Bu dönemden önce kabadayılar, saygılı, oturaklı, izzeti ve şerefine dokunulmadığında kimseye zarar vermeyen ve mahallenin otoritesi olarak kabul edilen kişilerdi. Ancak 1960'lı yıllardan itibaren, kabadayılık kavramında bir değişim yaşandı. Kabadayılar artık daha otoriter, daha baskın ve daha şiddet yanlısı hale geldiler.

Bu değişimin en önemli nedeni, 1960'lı yıllarda Türkiye'nin yaşadığı ekonomik ve sosyal değişimlerdi. Bu dönemde, Türkiye'de hızlı bir kentleşme ve sanayileşme yaşandı. Bu değişim, toplumda yeni bir güç dengesinin oluşmasına neden oldu. Bu güç dengesinde, kabadayılar önemli bir rol oynamaya başladılar.

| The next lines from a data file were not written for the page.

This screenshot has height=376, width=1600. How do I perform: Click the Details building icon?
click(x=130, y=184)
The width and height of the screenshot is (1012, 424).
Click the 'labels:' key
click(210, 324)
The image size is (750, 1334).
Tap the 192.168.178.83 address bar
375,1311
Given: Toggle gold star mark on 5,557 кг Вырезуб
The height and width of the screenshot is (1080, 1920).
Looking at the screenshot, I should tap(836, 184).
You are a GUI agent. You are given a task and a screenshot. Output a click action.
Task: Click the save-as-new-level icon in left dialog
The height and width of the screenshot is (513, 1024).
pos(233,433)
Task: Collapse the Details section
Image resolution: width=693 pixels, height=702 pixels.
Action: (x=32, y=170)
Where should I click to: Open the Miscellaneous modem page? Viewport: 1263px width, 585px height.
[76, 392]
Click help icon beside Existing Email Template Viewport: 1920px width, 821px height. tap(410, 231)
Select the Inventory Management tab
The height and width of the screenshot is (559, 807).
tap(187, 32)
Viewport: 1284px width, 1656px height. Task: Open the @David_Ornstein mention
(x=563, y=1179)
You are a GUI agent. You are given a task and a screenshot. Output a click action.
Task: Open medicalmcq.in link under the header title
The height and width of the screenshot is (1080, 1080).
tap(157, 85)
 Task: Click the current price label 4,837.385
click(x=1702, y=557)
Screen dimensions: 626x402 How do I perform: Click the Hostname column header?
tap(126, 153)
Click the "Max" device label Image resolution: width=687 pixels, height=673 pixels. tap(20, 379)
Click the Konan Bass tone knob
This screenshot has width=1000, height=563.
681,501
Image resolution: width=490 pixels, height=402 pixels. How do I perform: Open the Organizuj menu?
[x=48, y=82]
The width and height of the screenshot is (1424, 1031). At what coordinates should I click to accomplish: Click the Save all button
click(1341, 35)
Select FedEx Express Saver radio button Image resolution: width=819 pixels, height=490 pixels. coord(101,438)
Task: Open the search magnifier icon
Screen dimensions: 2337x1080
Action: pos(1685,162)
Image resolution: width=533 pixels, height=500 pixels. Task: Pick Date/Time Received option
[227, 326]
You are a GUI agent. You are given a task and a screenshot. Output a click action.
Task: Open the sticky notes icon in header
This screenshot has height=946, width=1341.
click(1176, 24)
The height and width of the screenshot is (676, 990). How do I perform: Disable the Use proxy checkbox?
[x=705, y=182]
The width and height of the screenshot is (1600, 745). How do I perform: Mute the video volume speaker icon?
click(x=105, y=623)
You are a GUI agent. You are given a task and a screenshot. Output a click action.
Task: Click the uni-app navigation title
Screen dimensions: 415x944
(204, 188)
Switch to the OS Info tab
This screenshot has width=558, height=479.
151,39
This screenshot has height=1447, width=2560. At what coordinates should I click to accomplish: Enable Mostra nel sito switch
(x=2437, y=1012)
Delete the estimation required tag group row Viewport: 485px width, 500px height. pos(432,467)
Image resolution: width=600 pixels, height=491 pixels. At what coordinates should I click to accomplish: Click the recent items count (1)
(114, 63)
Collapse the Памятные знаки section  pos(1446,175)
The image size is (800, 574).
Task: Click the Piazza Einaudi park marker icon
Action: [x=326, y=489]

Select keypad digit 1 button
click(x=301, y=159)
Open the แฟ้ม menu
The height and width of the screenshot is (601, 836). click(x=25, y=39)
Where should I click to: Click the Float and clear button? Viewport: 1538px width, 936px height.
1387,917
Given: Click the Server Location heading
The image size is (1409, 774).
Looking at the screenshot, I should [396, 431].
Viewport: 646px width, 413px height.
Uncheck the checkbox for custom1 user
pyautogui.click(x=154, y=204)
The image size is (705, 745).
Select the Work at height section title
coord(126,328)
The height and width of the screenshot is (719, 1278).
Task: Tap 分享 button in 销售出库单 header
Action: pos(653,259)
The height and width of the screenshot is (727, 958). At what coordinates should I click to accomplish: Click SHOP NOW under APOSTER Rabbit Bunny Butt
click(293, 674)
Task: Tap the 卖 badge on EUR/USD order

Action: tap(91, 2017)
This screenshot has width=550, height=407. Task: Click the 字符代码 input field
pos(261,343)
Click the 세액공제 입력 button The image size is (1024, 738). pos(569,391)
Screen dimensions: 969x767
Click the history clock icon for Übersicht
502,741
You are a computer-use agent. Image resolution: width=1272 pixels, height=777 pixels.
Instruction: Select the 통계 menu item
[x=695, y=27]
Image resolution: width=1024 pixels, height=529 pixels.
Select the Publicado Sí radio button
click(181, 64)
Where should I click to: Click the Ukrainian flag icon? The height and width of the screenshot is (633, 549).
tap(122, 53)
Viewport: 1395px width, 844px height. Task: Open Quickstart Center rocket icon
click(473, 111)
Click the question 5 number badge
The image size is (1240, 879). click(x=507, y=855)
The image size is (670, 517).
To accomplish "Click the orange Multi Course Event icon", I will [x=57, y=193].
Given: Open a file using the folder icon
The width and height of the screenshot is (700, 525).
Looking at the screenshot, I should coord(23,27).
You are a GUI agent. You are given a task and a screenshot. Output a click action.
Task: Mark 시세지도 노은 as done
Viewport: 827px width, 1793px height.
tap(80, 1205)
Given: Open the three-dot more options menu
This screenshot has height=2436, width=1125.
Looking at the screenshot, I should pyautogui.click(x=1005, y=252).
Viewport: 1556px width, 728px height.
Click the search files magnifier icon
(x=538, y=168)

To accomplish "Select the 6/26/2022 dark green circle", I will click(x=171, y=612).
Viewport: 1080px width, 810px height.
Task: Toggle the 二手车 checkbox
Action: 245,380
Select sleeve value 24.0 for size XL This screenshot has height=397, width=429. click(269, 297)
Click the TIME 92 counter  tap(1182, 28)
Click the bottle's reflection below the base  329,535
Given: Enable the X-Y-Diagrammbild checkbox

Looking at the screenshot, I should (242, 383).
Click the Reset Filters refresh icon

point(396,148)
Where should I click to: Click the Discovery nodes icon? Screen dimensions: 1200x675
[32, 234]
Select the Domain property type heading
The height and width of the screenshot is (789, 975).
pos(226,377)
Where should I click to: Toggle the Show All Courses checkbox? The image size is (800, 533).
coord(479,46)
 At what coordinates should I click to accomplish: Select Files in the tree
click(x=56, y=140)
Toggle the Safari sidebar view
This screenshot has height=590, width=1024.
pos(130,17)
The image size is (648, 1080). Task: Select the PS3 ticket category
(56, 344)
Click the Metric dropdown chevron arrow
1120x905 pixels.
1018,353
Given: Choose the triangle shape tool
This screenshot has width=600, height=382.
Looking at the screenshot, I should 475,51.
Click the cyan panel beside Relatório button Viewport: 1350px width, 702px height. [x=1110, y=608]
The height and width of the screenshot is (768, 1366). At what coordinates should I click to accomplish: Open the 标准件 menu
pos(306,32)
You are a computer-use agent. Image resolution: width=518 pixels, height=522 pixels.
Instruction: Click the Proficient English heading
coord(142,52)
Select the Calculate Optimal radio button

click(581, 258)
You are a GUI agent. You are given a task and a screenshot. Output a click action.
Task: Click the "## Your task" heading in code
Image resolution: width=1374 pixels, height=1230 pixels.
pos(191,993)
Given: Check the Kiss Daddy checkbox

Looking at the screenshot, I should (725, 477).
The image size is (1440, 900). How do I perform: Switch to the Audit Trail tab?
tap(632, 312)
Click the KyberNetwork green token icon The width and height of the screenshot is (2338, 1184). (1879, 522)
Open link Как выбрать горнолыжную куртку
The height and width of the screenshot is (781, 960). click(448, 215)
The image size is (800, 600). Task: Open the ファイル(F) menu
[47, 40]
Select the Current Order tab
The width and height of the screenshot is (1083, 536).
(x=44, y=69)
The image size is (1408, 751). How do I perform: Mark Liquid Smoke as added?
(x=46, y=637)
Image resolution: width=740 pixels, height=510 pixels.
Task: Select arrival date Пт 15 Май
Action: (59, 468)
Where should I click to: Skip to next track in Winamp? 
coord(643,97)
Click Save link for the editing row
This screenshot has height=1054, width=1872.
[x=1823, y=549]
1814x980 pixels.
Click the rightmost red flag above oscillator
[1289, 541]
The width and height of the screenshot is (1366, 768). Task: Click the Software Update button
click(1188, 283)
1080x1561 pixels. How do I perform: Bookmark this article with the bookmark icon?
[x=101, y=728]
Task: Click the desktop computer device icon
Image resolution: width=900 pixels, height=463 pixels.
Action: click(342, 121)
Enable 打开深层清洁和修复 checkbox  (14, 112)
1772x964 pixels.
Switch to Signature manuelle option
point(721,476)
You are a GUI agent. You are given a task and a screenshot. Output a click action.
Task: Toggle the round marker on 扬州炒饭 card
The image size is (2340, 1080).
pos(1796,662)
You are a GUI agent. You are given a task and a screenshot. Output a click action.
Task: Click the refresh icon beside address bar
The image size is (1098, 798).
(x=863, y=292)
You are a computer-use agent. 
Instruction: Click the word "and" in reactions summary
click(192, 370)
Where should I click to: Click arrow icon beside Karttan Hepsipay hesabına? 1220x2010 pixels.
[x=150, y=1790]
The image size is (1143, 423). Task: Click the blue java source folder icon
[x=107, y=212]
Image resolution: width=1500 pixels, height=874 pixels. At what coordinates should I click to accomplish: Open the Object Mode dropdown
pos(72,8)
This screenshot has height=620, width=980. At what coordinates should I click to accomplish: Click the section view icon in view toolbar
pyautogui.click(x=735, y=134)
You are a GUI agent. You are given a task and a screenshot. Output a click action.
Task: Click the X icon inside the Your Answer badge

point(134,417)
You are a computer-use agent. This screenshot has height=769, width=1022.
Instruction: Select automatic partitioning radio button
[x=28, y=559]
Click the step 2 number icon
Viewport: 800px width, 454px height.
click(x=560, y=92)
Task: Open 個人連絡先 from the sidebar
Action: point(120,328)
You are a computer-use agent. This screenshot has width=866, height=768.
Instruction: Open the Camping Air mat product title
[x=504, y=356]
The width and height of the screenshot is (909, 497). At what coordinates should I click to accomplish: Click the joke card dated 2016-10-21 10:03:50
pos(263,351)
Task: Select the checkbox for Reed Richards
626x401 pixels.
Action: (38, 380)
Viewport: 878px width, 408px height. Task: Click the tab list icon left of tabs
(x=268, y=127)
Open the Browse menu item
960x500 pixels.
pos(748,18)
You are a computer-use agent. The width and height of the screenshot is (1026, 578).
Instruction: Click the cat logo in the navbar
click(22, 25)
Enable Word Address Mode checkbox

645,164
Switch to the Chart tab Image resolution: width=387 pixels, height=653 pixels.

1960'lı yıllarda İstanbul'da mafya denince akla ilk olarak Oflular denilen Karadenizli gruplar geliyordu. Bu gruplar, kabadayılığın yeni anlayışının en önemli temsilcileriydi. Oflu Hasan, bu grupların en önemli isimlerinden biriydi. "Babaların babası" olarak bilinen Oflu Hasan, gençliğinde Galata'da Araplar ve Lazlar arasındaki çete savaşlarında Lazlara liderlik yapmıştı. Bu savaşlarda gösterdiği cesaret ve liderlik sayesinde, efsanevi bir isim haline gelmişti.

Oflu Hasan'ın ardından, 1970'li ve 1980'li yıllarda, Türkiye'de babalık kavramı daha da yaygınlaştı. Bu dönemde, Sedat Peker, Alaattin Çakıcı, Kürt İdris gibi isimler, babalık kavramının en önemli temsilcileri haline geldiler.

Babalık kavramı, Türkiye'de hala önemli bir yere sahiptir. Ancak, bu kavramın içeriği, 1960'lı yıllardan bu yana önemli ölçüde değişmiştir.

13. Kürt Cemali (1950'ler)

Kürt Cemali (1950'ler)
Kürt Cemali

Asıl adı Cemali Coşar olan Kürt Cemali, 1950'li ve 60'lı yılların Ankara'sının en belalı kabadayılarından biriydi. Kabadayı Mehmet ise dönemin diğer ünlü kabadayılarından biriydi. 1953 yılında, yakın arkadaşı Sarı Veli'yi bir alacak verecek meselesi yüzünden öldürmekten dolayı 15 yıl hapis cezasına mahkum olmuştu.

Kürt Cemali ve Kabadayı Mehmet, kumar oynatılan bölgelerin paylaşılamaması nedeniyle sık sık takışıyorlardı. Bu takışmalar, 1 Nisan 1962 gecesi Hergele Meydanı'ndaki bir kulüpte çıkan çatışmayla sonuçlandı. Çatışma sonucunda Kürt Cemali, Kabadayı Mehmet tarafından vurularak öldürüldü.

Bu olay, Ankara'nın yeraltı dünyasında büyük bir yankı uyandırdı. Kürt Cemali, Ankara'nın sevilen ve saygı duyulan kabadayılarından biriydi. Ölümü, birçok kişi tarafından üzüntüyle karşılandı.

Bir rivayete göre, Kürt Cemali'yi vuran kişi Dündar Kılıç'tı. Dündar Kılıç, o dönemde Ankara'da yükselmekte olan bir kabadayıydı. Kürt Cemali ve Kabadayı Mehmet arasındaki çatışmada, Dündar Kılıç'ın Kabadayı Mehmet'in tarafını tuttuğu söyleniyordu.

Ancak, bu rivayetin doğru olup olmadığı kesin olarak bilinmiyor. Kürt Cemali'nin ölümüyle ilgili soruşturma sonucunda, Kabadayı Mehmet tutuklandı ve yargılandı. Mehmet, Kürt Cemali'yi öldürmekten suçlu bulundu ve müebbet hapis cezasına çarptırıldı. Ancak, 1972 yılında afla serbest bırakıldı.

Kürt Cemali ve Kabadayı Mehmet'in ölümü, Ankara'nın yeraltı dünyasında bir dönüm noktası oldu. Bu olay, kabadayılar arasındaki çatışmaların daha da şiddetlenmesine neden oldu.